[Collected data]
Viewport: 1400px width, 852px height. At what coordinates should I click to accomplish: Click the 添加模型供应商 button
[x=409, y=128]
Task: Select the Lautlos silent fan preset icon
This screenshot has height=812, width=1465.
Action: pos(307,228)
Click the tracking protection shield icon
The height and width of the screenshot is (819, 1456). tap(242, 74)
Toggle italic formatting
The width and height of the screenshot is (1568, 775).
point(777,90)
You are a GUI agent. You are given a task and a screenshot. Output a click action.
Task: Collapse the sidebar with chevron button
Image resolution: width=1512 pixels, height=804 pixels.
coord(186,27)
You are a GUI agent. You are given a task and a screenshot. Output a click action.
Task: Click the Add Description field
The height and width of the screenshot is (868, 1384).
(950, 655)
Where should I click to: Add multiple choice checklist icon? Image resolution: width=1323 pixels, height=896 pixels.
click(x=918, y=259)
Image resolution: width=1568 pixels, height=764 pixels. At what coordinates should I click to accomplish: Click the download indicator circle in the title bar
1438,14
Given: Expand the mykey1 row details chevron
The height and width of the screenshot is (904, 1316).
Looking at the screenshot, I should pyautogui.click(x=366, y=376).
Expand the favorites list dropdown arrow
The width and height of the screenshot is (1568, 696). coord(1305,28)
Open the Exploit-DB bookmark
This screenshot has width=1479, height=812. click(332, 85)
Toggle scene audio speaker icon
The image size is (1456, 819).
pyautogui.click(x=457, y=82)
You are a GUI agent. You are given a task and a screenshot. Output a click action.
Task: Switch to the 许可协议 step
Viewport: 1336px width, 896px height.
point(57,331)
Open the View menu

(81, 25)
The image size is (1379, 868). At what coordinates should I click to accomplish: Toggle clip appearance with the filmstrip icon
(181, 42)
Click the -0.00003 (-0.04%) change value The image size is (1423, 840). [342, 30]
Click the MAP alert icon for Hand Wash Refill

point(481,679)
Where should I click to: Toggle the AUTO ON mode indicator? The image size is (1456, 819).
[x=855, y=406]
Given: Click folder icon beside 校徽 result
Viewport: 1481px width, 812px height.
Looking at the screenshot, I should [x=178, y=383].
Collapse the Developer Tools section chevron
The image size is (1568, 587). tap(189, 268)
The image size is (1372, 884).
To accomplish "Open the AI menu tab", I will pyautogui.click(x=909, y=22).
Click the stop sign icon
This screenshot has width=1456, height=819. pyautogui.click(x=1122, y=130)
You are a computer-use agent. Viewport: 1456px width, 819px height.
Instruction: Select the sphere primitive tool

> WORK TASK
Return all the lines shown above, word for word.

> YOUR SOLUTION
Viewport: 1400px width, 852px height. At what coordinates should I click to accomplish: Click the 添加模型供应商 button
[x=409, y=128]
Task: Select the Lautlos silent fan preset icon
This screenshot has height=812, width=1465.
Action: pos(307,228)
Click the tracking protection shield icon
The height and width of the screenshot is (819, 1456). tap(242, 74)
Toggle italic formatting
The width and height of the screenshot is (1568, 775).
point(777,90)
You are a GUI agent. You are given a task and a screenshot. Output a click action.
Task: Collapse the sidebar with chevron button
Image resolution: width=1512 pixels, height=804 pixels.
coord(186,27)
You are a GUI agent. You are given a task and a screenshot. Output a click action.
Task: Click the Add Description field
The height and width of the screenshot is (868, 1384).
(950, 655)
Where should I click to: Add multiple choice checklist icon? Image resolution: width=1323 pixels, height=896 pixels.
click(x=918, y=259)
Image resolution: width=1568 pixels, height=764 pixels. At what coordinates should I click to accomplish: Click the download indicator circle in the title bar
1438,14
Given: Expand the mykey1 row details chevron
The height and width of the screenshot is (904, 1316).
Looking at the screenshot, I should pyautogui.click(x=366, y=376).
Expand the favorites list dropdown arrow
The width and height of the screenshot is (1568, 696). coord(1305,28)
Open the Exploit-DB bookmark
This screenshot has width=1479, height=812. click(332, 85)
Toggle scene audio speaker icon
The image size is (1456, 819).
pyautogui.click(x=457, y=82)
You are a GUI agent. You are given a task and a screenshot. Output a click action.
Task: Switch to the 许可协议 step
Viewport: 1336px width, 896px height.
point(57,331)
Open the View menu

(81, 25)
The image size is (1379, 868). At what coordinates should I click to accomplish: Toggle clip appearance with the filmstrip icon
(181, 42)
Click the -0.00003 (-0.04%) change value The image size is (1423, 840). [342, 30]
Click the MAP alert icon for Hand Wash Refill

point(481,679)
Where should I click to: Toggle the AUTO ON mode indicator? The image size is (1456, 819).
[x=855, y=406]
Given: Click folder icon beside 校徽 result
Viewport: 1481px width, 812px height.
Looking at the screenshot, I should [x=178, y=383].
Collapse the Developer Tools section chevron
The image size is (1568, 587). tap(189, 268)
The image size is (1372, 884).
To accomplish "Open the AI menu tab", I will pyautogui.click(x=909, y=22).
Click the stop sign icon
This screenshot has width=1456, height=819. pyautogui.click(x=1122, y=130)
You are a computer-use agent. Viewport: 1456px width, 819px height.
Instruction: Select the sphere primitive tool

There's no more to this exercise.